低温胁迫对狗牙根生理及基因表达的影响

以耐寒性差异较大的杂交狗牙根品种运动百慕大、天堂419和普通狗牙根品种保定狗牙根为试验材料,分析了昼夜温度为适温(30 ℃/25 ℃)、亚适温(18 ℃/12 ℃)、冷害(8 ℃/4 ℃)和冻害(4 ℃/-4 ℃)4种温度处理下,低温对狗牙根生长速率和草坪质量、MDA含量、叶绿素荧光(F_v/F_m)、光合作用(P_n、G_s、C_i、T_r)、H₂O₂和O2·-含量、抗氧化酶活性(SOD、POD、CAT、APX)、抗氧化酶及耐寒相关基因(CBF1、COR、LEA)表达的影响。结果表明,随着温度的降低,狗牙根草坪质量、生长速率、F_v/F_m和光合作用显著下降,但在耐寒性强的运动百慕大中下降幅度较小;低温下叶片MDA和H₂O₂含量及O2·-产生速率显著升高,其中在耐寒性弱的保定狗牙根中升高程度更大;狗牙根叶片抗氧化酶活性及抗氧化酶基因的表达水平随着处理温度的下降而显著升高,其中在运动百慕大中更为明显;狗牙根CBF1、COR和LEA基因表达量随着温度的下降而显著升高,尤其是在耐寒狗牙根运动百慕大中更为显著。低温诱导的抗氧化酶和耐寒相关基因上调表达,增强了细胞内的抗氧化防御,有助于狗牙根植株维持较高的光合作用和细胞膜稳定性,延缓叶片的衰老,从而提高了狗牙根的抗寒能力。

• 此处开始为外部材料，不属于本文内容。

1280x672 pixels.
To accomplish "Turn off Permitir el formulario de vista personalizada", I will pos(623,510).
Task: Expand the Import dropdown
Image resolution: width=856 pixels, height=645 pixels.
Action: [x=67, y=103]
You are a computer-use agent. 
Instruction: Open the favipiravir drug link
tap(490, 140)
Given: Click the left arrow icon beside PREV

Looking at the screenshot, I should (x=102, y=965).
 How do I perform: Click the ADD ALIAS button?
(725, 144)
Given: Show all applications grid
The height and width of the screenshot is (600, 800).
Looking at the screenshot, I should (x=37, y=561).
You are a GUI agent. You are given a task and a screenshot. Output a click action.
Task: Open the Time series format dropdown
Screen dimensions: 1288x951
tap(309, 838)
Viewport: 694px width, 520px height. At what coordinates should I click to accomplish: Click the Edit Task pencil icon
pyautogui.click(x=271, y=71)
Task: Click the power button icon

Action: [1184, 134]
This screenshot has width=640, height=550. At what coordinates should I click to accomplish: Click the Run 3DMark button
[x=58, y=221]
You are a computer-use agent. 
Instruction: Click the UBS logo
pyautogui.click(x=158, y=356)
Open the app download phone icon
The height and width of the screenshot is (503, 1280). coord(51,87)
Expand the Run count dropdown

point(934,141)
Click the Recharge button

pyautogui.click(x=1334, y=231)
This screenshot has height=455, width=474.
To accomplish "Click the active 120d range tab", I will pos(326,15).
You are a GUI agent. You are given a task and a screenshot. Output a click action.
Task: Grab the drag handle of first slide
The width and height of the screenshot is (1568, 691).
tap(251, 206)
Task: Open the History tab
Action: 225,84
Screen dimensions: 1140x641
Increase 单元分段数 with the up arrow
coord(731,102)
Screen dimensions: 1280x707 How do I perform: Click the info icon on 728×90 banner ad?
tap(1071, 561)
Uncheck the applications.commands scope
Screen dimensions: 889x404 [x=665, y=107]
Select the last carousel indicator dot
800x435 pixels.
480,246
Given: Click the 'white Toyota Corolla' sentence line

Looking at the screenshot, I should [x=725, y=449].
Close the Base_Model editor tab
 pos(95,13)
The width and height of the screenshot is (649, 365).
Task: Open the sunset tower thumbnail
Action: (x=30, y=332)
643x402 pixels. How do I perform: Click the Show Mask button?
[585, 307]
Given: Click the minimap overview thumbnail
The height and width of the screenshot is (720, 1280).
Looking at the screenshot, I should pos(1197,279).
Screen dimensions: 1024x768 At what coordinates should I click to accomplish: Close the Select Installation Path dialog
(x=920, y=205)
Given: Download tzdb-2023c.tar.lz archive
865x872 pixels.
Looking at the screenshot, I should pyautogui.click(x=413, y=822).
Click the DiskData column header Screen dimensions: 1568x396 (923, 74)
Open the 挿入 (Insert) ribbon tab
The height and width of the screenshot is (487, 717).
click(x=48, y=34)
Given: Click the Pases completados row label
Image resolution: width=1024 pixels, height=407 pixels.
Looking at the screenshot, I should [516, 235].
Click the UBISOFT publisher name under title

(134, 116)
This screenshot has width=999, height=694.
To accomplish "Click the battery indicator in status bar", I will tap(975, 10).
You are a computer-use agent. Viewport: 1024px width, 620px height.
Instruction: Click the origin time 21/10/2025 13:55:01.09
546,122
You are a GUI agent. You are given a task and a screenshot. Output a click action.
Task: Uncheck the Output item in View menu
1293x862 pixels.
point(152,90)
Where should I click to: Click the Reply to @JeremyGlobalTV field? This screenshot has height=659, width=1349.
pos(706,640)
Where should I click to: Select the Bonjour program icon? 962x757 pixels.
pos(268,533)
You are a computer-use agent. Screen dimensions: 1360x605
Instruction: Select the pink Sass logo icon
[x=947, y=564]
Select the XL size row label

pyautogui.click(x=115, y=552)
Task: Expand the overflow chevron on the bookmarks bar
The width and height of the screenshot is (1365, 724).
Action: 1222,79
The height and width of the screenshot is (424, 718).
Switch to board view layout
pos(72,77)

Effect of low temperature stress on physiology and gene expression in Bermuda grass

In order to investigate the effects of low temperature stress on the plant growth rate, turf quality, MDA content, F_v/F_m, photosynthesis [P_n (net photosynthetic rate); G_s (stomatal conductance); C_i (intercellular CO₂ concentration); T_r (transpiration rate)], H₂O₂ and O2·- content, antioxidant enzyme activities (SOD, POD, CAT, APX), gene expression levels of antioxidant enzymes and cold-tolerance related genes (CBF1, COR, LEA), three Bermudagrass cultivars with differential cold tolerance, Tifsport, Tifway and Baoding Bermuda grass were selected and treated under a range of temperatures: optimum (30 ℃/25 ℃, day/night), suboptimum (18 ℃/12 ℃), chilling (8 ℃/4 ℃) and freezing (4 ℃/-4 ℃) in growth chambers. It was found that plant growth rate, turf quality, F_v/F_m and photosynthesis decreased while H₂O₂, MDA content and O2·- production rate increased with reduction in temperature, but the three cultivars varied in their response, with more rapid changes in the less cold-tolerant Baoding Bermuda grass. Leaf antioxidant enzyme activities were significantly increased with reduction in temperature, especially in the more cold-tolerant Tifsport. Similarly, the expression levels of CBF1, COR and LEA cold-tolerance genes were also significantly enhanced with decline in temperature, with Tifsport again exhibiting the greatest response. In summary, low temperature stress induced up-regulation of antioxidant enzyme genes and cold tolerance-related genes resulting in more active antioxidant defense systems, which in turn contributed to improved cell membrane stability, maintenance of higher photosynthesis levels and delay of chlorosis in Bermuda grass. These changes collectively were the basis for the higher cold tolerance.